▶ **GIVEN EXERCISE**
Copy the following rows verbatim, from the first row through the one containing "Action: pos(1027,204)", including both ends.

___ SUPPLIED INFORMATION ___

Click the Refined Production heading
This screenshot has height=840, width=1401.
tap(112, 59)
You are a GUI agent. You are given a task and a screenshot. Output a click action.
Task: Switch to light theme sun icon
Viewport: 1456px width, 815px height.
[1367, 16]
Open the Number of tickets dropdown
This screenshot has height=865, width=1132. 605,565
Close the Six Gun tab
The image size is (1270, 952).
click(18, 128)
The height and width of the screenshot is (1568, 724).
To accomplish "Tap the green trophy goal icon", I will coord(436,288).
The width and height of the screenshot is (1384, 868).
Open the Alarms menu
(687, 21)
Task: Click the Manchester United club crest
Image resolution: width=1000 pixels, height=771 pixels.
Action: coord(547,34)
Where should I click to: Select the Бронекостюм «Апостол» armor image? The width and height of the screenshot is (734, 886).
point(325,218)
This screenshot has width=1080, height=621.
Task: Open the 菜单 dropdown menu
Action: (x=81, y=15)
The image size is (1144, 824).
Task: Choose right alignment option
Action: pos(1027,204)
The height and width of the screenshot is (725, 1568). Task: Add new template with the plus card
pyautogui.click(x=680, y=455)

___

▶ **ANSWER TO THE EXERCISE**
Click the Refined Production heading
This screenshot has height=840, width=1401.
tap(112, 59)
You are a GUI agent. You are given a task and a screenshot. Output a click action.
Task: Switch to light theme sun icon
Viewport: 1456px width, 815px height.
[1367, 16]
Open the Number of tickets dropdown
This screenshot has height=865, width=1132. 605,565
Close the Six Gun tab
The image size is (1270, 952).
click(18, 128)
The height and width of the screenshot is (1568, 724).
To accomplish "Tap the green trophy goal icon", I will coord(436,288).
The width and height of the screenshot is (1384, 868).
Open the Alarms menu
(687, 21)
Task: Click the Manchester United club crest
Image resolution: width=1000 pixels, height=771 pixels.
Action: coord(547,34)
Where should I click to: Select the Бронекостюм «Апостол» armor image? The width and height of the screenshot is (734, 886).
point(325,218)
This screenshot has width=1080, height=621.
Task: Open the 菜单 dropdown menu
Action: (x=81, y=15)
The image size is (1144, 824).
Task: Choose right alignment option
Action: pos(1027,204)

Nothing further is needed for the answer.